◆ **What this task involves**
From the entries that follow, copy exactly the lines beginning at the line holding "Image resolution: width=866" and continuing through the line holding "You are a computer-use agent. The width".

◆ **Exercise data**
/---

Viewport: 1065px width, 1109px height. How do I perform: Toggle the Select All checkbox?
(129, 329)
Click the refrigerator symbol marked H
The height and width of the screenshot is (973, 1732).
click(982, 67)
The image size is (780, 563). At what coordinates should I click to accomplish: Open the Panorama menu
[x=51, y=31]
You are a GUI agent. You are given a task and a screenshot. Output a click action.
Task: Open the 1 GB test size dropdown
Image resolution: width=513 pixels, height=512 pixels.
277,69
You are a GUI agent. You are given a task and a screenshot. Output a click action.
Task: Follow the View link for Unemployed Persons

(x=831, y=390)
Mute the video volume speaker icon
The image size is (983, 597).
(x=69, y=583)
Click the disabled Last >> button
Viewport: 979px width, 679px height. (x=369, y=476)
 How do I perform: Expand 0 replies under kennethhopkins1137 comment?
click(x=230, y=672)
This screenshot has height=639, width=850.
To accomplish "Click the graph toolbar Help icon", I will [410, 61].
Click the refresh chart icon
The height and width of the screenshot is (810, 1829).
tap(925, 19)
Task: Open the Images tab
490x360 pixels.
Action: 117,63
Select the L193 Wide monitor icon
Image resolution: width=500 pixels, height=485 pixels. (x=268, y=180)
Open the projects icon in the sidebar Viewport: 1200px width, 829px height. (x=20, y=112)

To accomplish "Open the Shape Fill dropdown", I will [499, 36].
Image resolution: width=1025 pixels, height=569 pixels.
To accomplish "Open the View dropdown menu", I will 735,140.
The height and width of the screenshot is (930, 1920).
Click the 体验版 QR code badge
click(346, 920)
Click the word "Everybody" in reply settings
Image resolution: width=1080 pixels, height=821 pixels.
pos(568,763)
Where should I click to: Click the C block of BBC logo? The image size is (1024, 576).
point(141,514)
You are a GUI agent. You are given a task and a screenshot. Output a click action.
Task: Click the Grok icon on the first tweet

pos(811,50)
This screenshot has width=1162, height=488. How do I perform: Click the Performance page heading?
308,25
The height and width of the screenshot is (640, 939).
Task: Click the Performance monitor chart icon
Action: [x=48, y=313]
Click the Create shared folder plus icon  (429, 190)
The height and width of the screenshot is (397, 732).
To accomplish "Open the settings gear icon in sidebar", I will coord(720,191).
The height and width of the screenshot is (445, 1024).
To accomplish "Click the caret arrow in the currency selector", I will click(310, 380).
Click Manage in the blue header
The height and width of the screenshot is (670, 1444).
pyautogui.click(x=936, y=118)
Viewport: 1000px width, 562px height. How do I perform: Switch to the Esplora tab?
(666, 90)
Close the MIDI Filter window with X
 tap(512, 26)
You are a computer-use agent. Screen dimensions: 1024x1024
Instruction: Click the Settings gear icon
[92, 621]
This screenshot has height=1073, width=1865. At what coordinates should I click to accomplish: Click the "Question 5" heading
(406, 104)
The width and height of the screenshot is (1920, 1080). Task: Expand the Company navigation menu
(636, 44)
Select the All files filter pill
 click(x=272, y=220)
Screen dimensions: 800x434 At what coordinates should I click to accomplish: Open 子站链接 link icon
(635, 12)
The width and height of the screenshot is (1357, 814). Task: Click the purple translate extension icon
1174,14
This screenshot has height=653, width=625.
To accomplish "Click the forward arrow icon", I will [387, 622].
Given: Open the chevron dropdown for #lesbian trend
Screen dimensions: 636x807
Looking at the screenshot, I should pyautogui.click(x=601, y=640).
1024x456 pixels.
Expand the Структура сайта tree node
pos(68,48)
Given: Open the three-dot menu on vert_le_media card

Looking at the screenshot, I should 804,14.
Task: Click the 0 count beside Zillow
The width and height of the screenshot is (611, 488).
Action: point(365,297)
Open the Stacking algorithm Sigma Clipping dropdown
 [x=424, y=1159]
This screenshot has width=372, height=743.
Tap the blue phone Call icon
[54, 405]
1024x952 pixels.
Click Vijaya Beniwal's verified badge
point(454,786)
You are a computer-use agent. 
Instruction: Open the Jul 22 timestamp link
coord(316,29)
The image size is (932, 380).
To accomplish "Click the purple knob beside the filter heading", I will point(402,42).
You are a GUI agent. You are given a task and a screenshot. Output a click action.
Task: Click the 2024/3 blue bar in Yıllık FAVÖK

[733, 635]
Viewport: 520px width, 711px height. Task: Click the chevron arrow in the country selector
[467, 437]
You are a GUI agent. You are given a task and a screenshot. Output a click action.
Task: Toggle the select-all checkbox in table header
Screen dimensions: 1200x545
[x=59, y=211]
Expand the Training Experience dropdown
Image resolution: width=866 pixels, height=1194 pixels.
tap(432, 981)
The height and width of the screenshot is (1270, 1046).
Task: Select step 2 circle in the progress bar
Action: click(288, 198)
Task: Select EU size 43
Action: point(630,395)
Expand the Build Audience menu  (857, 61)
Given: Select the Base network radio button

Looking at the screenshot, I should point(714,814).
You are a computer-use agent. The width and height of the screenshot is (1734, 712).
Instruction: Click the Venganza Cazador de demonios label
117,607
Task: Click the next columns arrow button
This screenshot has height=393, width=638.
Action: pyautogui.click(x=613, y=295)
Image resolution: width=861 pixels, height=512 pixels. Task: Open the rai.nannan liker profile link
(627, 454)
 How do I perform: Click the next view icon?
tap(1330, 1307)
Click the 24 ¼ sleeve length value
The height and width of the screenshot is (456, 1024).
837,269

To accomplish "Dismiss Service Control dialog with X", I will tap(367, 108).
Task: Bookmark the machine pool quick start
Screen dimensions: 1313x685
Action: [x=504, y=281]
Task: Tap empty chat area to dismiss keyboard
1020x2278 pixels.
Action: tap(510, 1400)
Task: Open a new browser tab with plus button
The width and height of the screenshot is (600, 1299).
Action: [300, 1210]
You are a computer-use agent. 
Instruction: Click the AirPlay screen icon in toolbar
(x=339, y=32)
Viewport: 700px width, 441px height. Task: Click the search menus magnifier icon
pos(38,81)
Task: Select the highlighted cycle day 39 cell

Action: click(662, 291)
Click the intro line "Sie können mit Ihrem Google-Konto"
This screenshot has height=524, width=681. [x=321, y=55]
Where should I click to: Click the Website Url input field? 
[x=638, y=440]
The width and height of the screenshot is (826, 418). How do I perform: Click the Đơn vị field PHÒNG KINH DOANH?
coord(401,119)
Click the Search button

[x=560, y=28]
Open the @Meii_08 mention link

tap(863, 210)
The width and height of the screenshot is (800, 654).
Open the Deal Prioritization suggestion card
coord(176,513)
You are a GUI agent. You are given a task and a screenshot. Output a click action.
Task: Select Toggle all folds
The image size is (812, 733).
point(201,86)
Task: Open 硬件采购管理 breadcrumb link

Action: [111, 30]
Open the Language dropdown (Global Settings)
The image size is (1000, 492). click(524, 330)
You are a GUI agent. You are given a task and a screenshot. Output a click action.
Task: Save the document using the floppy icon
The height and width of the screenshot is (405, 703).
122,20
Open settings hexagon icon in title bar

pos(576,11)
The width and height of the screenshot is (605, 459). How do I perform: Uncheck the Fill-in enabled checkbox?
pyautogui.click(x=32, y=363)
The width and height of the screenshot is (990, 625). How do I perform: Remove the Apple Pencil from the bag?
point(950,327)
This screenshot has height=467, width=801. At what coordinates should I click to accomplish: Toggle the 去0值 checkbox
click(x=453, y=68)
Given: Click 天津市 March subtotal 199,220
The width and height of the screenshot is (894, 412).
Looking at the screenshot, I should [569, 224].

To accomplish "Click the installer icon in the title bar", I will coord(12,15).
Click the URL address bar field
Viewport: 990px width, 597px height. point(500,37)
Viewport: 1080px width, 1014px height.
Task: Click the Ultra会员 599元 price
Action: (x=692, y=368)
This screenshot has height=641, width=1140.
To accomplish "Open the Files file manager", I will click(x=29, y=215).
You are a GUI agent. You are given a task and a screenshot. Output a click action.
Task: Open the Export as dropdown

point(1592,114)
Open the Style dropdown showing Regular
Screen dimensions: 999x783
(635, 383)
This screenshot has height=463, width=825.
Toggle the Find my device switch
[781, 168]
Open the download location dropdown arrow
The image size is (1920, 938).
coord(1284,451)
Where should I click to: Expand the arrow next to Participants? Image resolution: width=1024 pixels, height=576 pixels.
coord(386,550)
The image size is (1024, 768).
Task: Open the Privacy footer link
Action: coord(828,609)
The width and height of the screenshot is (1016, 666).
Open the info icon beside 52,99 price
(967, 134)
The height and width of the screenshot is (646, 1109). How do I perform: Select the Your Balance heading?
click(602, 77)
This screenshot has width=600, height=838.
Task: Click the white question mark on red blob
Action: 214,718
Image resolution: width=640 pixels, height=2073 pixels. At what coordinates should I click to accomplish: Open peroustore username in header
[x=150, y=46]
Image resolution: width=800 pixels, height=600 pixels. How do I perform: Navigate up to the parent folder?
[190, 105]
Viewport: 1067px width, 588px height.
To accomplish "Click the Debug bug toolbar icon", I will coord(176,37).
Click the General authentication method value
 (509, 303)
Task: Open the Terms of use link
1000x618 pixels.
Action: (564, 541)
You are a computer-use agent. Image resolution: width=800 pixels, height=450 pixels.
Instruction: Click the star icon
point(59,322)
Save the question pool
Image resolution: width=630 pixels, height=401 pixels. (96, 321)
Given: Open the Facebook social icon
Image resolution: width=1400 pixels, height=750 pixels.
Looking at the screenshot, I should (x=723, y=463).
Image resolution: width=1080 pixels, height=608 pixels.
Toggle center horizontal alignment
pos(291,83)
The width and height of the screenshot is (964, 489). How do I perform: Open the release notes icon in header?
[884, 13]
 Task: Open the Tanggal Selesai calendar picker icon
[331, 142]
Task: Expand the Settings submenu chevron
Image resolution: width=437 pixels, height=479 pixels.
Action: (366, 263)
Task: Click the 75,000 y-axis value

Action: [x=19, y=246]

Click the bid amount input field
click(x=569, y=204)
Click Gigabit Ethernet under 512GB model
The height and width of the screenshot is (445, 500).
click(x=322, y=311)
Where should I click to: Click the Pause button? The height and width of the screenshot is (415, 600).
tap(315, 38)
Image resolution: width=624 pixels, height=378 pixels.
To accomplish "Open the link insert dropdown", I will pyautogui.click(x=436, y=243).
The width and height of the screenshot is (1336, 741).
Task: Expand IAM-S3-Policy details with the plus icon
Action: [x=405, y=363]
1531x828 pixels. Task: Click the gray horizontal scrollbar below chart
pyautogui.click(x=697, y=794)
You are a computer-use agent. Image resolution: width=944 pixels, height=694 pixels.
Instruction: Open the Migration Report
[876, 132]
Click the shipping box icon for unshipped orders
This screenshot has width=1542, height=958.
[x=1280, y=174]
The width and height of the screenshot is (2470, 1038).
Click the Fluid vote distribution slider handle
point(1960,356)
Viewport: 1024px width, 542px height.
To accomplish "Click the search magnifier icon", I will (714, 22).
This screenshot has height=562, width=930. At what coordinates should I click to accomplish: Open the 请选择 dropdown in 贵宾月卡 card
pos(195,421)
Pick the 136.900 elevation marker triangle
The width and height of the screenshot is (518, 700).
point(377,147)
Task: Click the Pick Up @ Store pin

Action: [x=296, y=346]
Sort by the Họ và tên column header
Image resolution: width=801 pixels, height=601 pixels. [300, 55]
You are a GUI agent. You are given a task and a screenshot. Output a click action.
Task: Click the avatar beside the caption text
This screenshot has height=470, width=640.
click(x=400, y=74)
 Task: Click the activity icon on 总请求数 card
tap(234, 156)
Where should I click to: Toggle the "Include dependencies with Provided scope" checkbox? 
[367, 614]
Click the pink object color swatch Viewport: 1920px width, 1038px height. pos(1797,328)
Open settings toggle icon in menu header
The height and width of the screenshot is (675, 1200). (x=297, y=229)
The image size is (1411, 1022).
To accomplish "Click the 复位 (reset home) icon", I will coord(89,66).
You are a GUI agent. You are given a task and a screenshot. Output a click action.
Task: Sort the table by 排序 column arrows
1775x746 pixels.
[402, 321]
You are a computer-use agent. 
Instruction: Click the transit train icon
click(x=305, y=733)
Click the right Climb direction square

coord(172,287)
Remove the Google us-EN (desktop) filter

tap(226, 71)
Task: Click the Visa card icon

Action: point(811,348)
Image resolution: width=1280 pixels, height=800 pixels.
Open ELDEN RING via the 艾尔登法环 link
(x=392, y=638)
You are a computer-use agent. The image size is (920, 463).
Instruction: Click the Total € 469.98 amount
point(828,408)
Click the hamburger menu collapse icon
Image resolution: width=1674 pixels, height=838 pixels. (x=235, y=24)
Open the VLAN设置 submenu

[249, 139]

\---

◆ **Exercise result**
Image resolution: width=866 pixels, height=1194 pixels.
tap(432, 981)
The height and width of the screenshot is (1270, 1046).
Task: Select step 2 circle in the progress bar
Action: click(288, 198)
Task: Select EU size 43
Action: point(630,395)
Expand the Build Audience menu  (857, 61)
Given: Select the Base network radio button

Looking at the screenshot, I should point(714,814).
You are a computer-use agent. The width and height of the screenshot is (1734, 712).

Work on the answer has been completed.